[GIVEN TASK] Rewrite the entries from the line containing "Image resolution: width=672" up to and including the line containing "pos(361,257)" as a JSON list of strings, one string per line, leaving out any blank lines.

[RAW RECORDS]
········
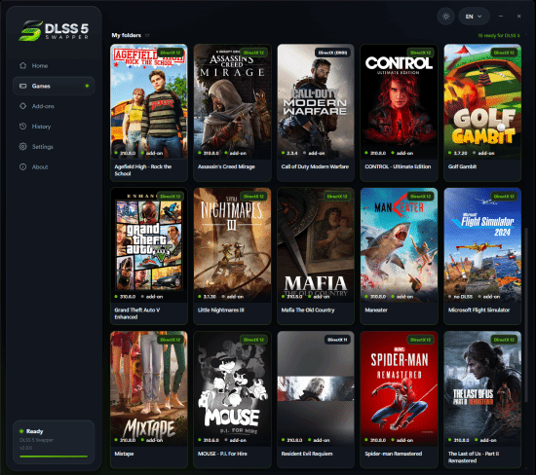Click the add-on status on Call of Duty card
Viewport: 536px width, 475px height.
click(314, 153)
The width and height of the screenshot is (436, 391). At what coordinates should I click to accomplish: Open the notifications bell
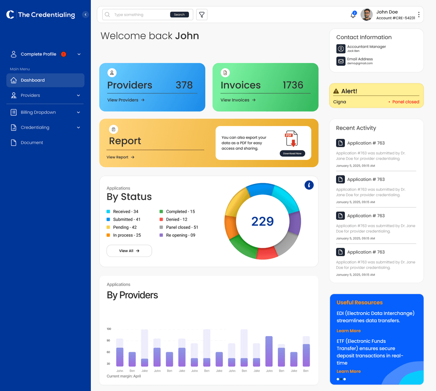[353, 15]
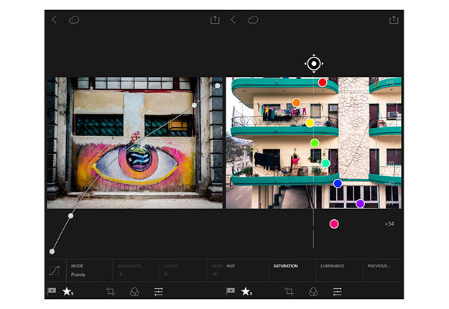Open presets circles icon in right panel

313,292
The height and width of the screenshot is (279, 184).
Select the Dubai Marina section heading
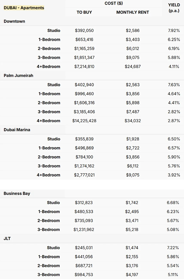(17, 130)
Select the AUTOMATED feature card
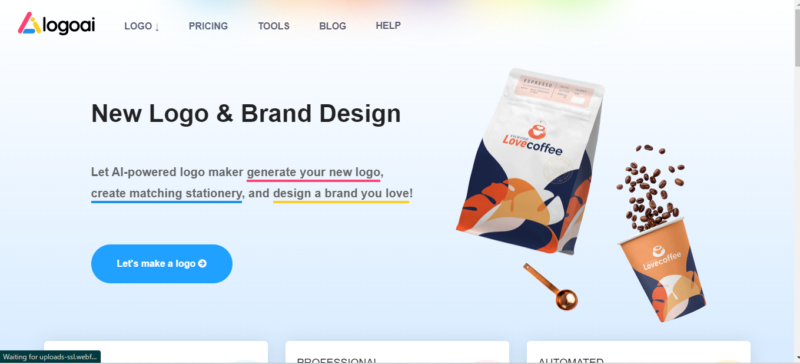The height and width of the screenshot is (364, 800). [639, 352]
········
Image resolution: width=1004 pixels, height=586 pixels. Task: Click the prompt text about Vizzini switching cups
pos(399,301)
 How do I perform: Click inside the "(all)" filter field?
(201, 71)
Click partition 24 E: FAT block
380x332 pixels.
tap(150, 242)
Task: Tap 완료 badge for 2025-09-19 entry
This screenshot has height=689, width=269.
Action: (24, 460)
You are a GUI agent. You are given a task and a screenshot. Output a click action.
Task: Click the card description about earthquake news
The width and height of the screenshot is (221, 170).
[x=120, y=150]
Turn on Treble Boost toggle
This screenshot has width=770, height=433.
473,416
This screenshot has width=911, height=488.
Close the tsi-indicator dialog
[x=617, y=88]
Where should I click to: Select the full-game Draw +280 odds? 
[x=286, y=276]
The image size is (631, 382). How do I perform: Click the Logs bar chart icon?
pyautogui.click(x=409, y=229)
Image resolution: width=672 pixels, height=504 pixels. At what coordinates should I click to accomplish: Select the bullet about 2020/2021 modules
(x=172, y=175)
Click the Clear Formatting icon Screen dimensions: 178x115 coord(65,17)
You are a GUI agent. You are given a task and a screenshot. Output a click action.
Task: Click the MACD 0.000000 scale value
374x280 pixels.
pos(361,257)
········
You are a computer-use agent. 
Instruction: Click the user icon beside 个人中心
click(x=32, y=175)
········
[FINISHED ANSWER]
[
  "Image resolution: width=672 pixels, height=504 pixels. At what coordinates should I click to accomplish: Select the bullet about 2020/2021 modules",
  "(x=172, y=175)",
  "Click the Clear Formatting icon Screen dimensions: 178x115 coord(65,17)",
  "You are a GUI agent. You are given a task and a screenshot. Output a click action.",
  "Task: Click the MACD 0.000000 scale value",
  "374x280 pixels.",
  "pos(361,257)"
]